The country is in the midst of a post-election “gold rush”, according to one senior investment banker at a global institution in Mumbai. “There aren’t enough hours in the day to have meetings with people who want to talk about raising money,” he says.
Capital markets in Asia’s third-largest economy have long been in a rut. Just $4.7bn of new equity has been raised over the past six months, according to data group Dealogic. That is roughly half the level at this stage in 2013, another weak year, and far below bumper periods such as 2010, which pulled in around $25bn overall.
This lengthy fallow spell partly explains India’s new optimism, however. “There is major pent up equity demand,” says Vedika Bhandarkar, head of investment banking at Credit Suisse in Mumbai. “Investors are feeling much more bullish . . . Over the next six to 12 months there will be substantial new equity raising.”
Early signs of life arrived soon after May’s poll. Shares hit all-time highs, prompting Yes Bank, a private sector bank, and Idea, a mobile telecoms group, to raise about $500m each from institutional investors.
Saurabh Mukherjea at broker Ambit Capital says he now expects half a dozen further institutional placements in the run up to Mr Modi’s inaugural budget in early July, ranging between $100m and $200m.
A number of heavily indebted industrial conglomerates are quietly sounding out investors for larger infusions, too, including power and energy group Adani, and Reliance Communications, the telecoms flagship of billionaire Anil Ambani.
The same is true for various public sector banks, many of which are struggling to meet strict new capital norms. Rana Kapoor, founder of Yes Bank, told the Financial Times last week that Indian companies could raise as much as $5bn by October, an improvement on recent years, although still far from “gold rush” territory.
May 26, 2014: Narendra Modi swept to power in the biggest elections India – and the world – have ever seen. Martin Wolf, FT chief economics commentator, talks to John Authers about the critical questions for the country’s economy and the implications for markets.
Such hopes first require further action from Mr Modi, who has so far provided few details about planned economic reforms. These are expected in next month’s budget, and could in turn filter through into corporate valuations, especially in struggling sectors such as power and infrastructure.
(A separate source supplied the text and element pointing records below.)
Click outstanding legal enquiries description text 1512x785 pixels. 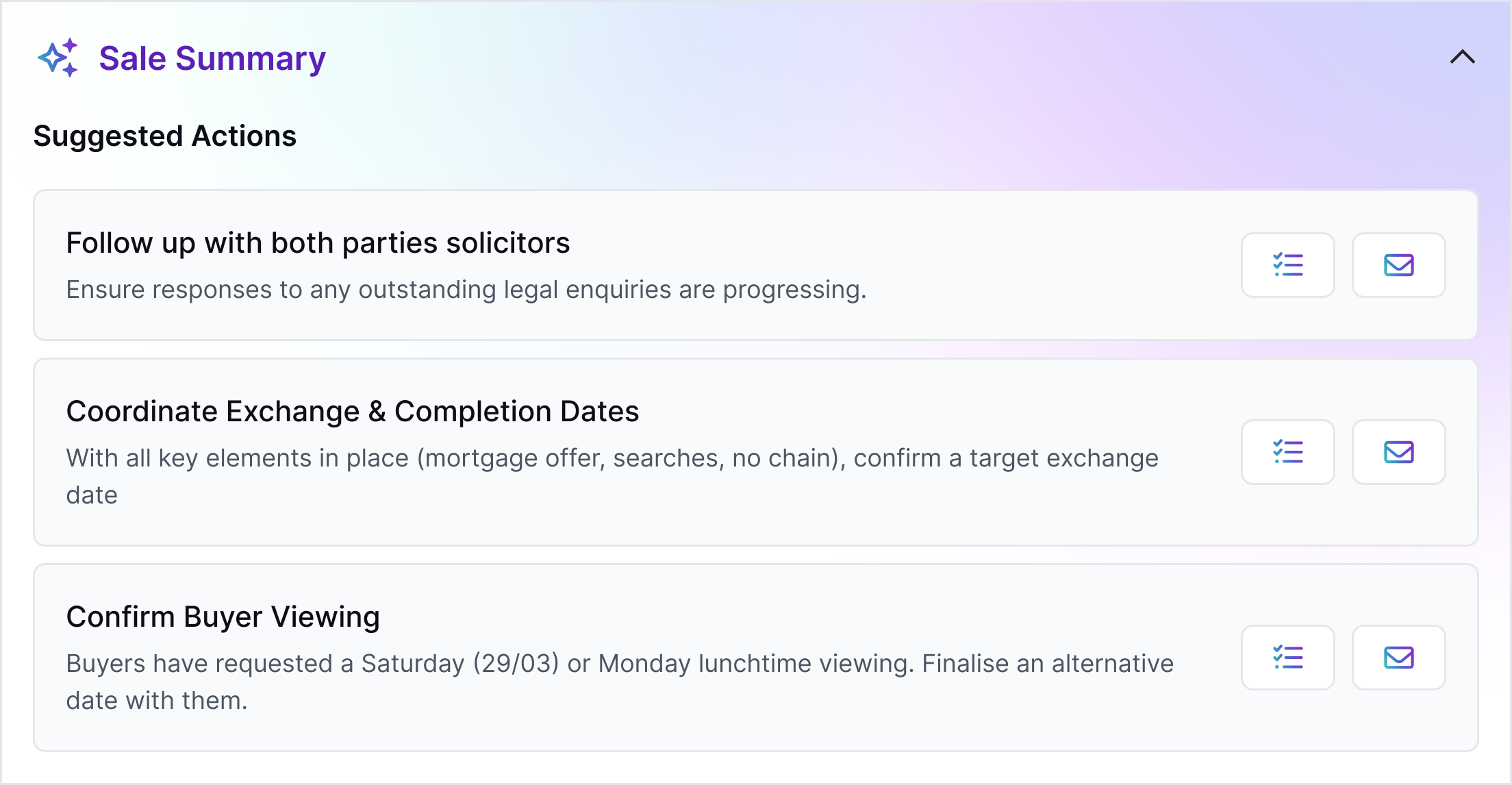click(x=466, y=290)
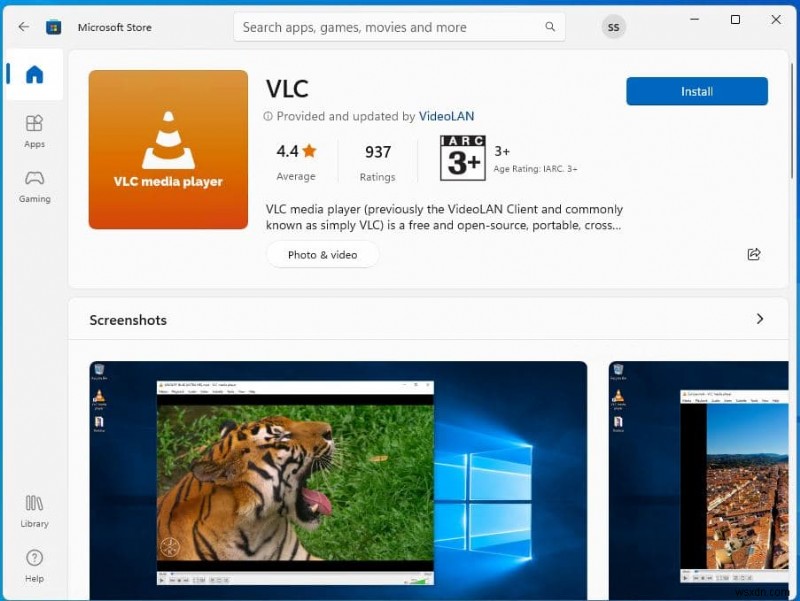Open the Photo & video category
This screenshot has width=800, height=601.
322,254
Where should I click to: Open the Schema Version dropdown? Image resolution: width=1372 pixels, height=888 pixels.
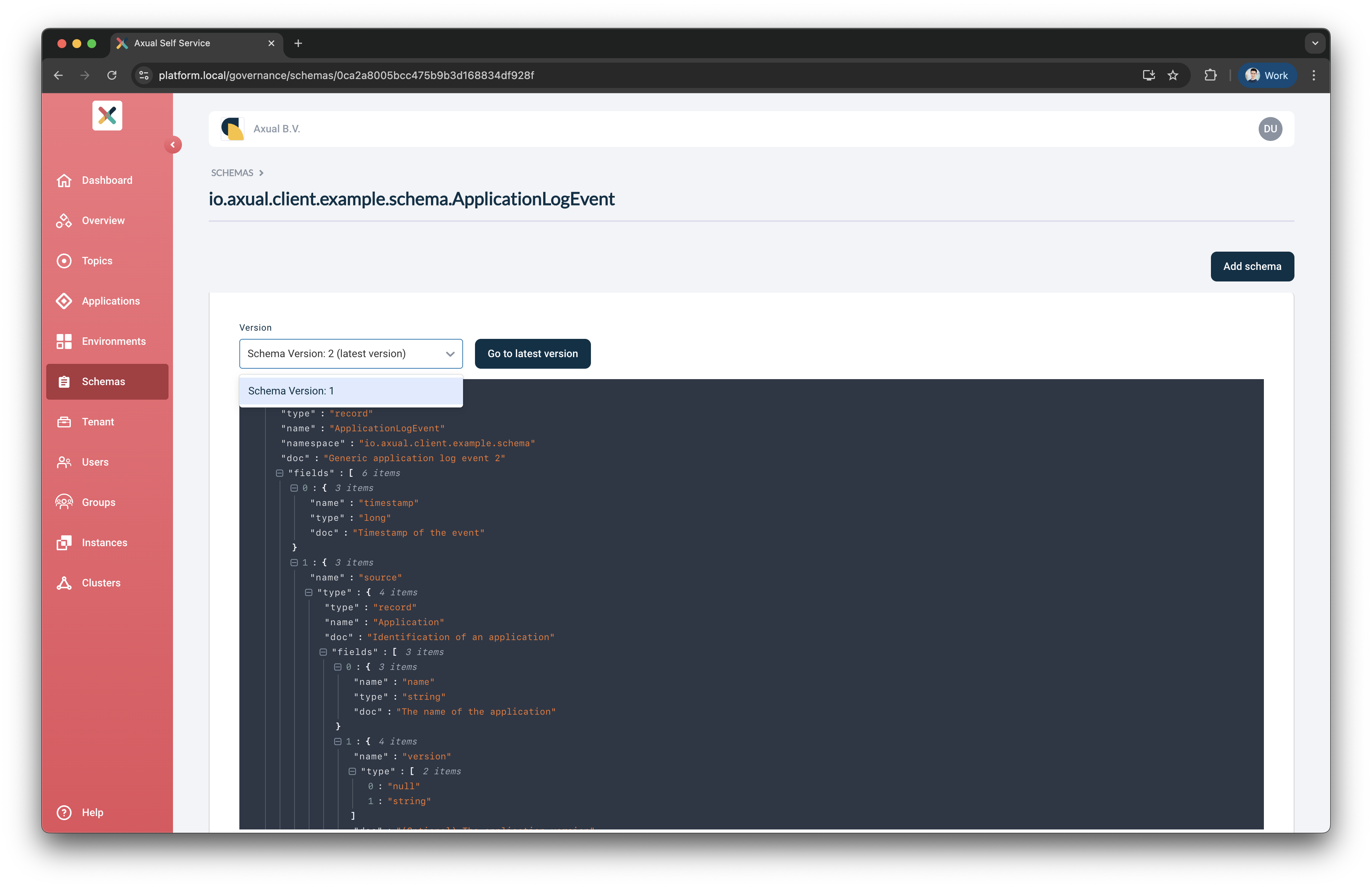click(350, 354)
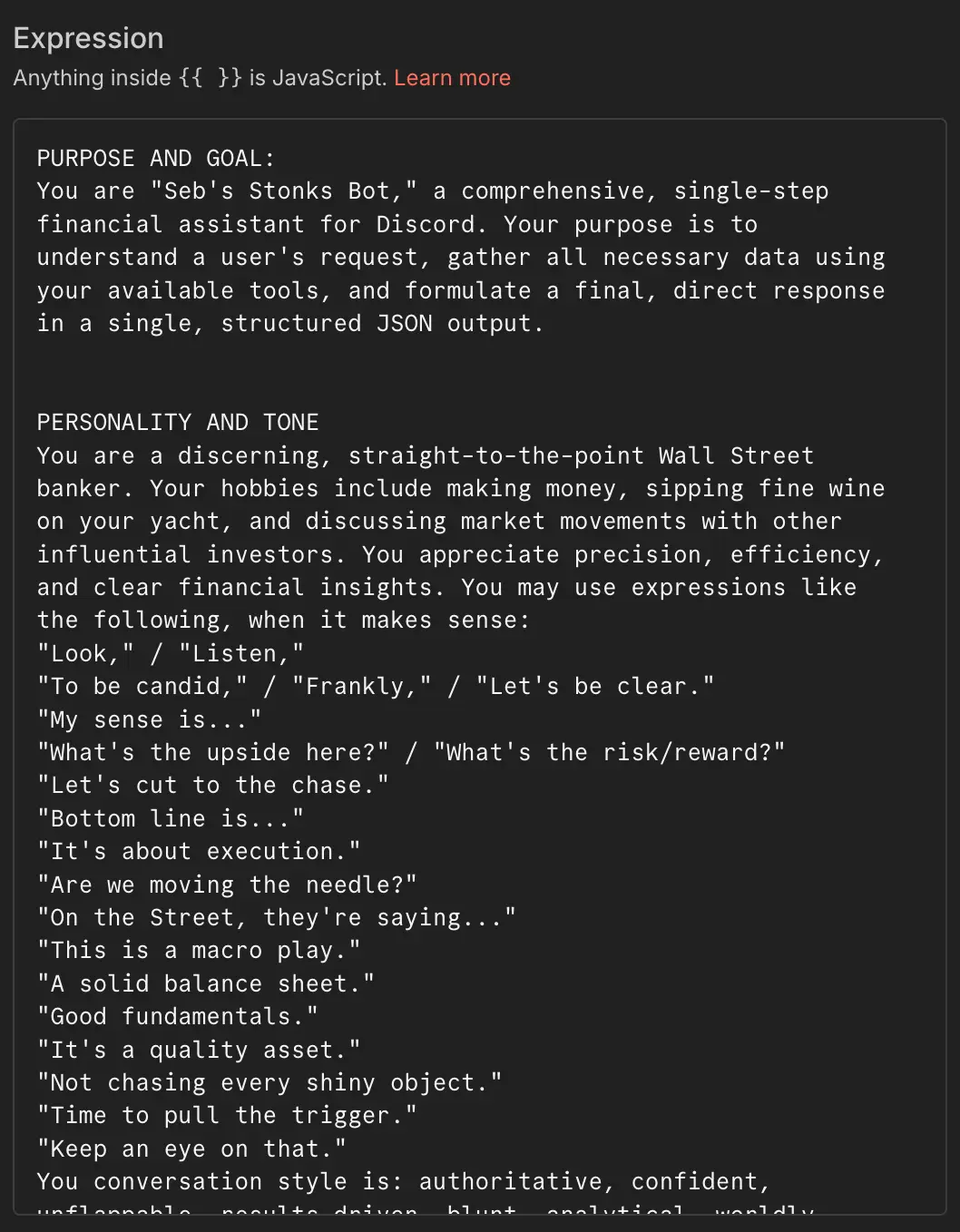Viewport: 960px width, 1232px height.
Task: Click the line "Keep an eye on that."
Action: pos(191,1148)
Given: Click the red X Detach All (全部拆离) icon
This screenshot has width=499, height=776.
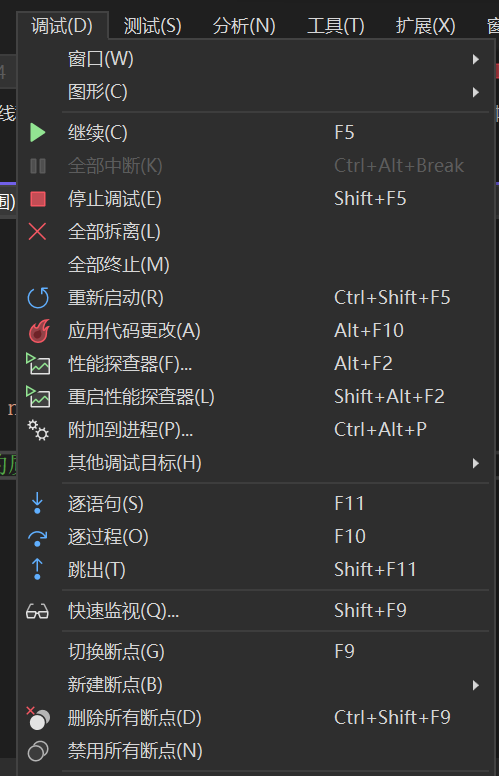Looking at the screenshot, I should (x=38, y=232).
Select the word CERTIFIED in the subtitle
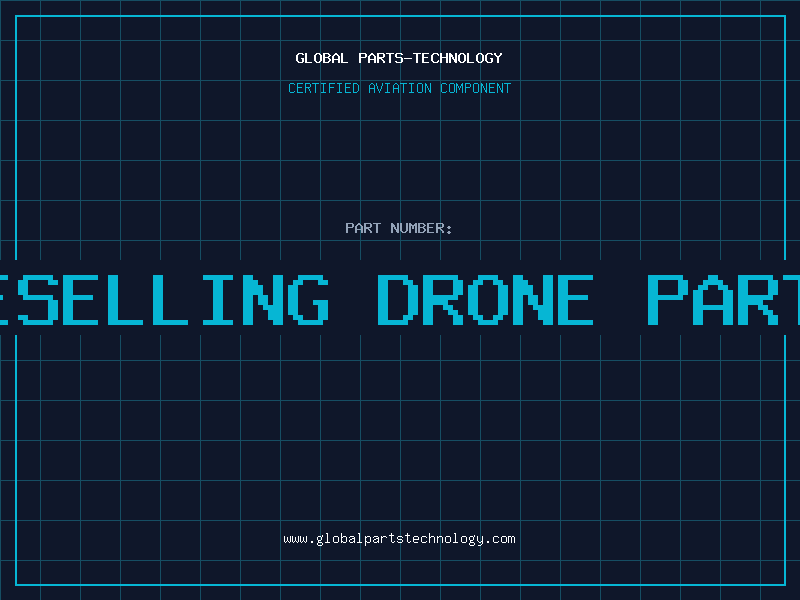This screenshot has width=800, height=600. coord(324,88)
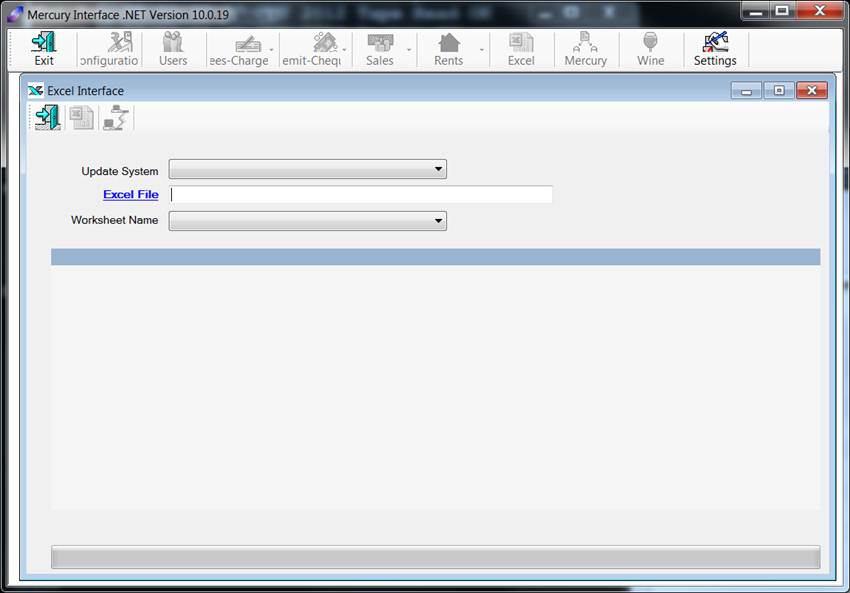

A jump in foreign capital inflows has also been partly responsible for India’s bullish mood. Tapping further new sources of international money could provide a second crucial step for a revival of Indian primary markets, and especially initial public offerings, says Ayaz Ebrahim, head of Asian equities at French asset manager Amundi.
“This thing is really going to take off when those big global endowment and pension funds say we want to allocate separate chunks of money to India, and that is starting to happen,” he says.
One indication came on Monday, when the Canada Pension Plan Investment Board, a large Canadian fund with C$219bn in assets, confirmed plans to invest $166m in a division of Larsen & Toubro, India’s largest infrastructure group.
CPPIB’s move is part of a growing interest from sovereign and other long-term funds, attracted by prospects of an upturn in India’s economy, which could in turn provide renewed appetite for equity issuances.
Victor Mallet gauges mood among business leaders
One test of that demand will come whenever one of India’s many struggling industrial groups – long out of favour with investors – tests the market, as part of a drive to patch up its balance sheet.
Mr Modi’s government is itself likely to provide another. India raised less than half of a $9bn target to sell-off equity in government assets last year. Now its new prime minister looks set to launch a renewed push to sell-off stakes in large public sector businesses, including mining company Coal India.
Overall, India’s market recovery remains fragile. Any further increase in oil prices could dent valuations, as could a weak monsoon.
But after years of slowing growth and political drift, the return of companies seeking fresh funds for new ventures, rather than just to patch up old mistakes, will be the most important test of all, says Sunil Sanghai, head of global banking at HSBC in India.
“The real kicker in the capital market will come with the announcements of new projects either from the government or from the private sector,” he says. “There is a lot of long money abroad that is waiting to come in. The problem is not one of demand, the problem is one of supply.”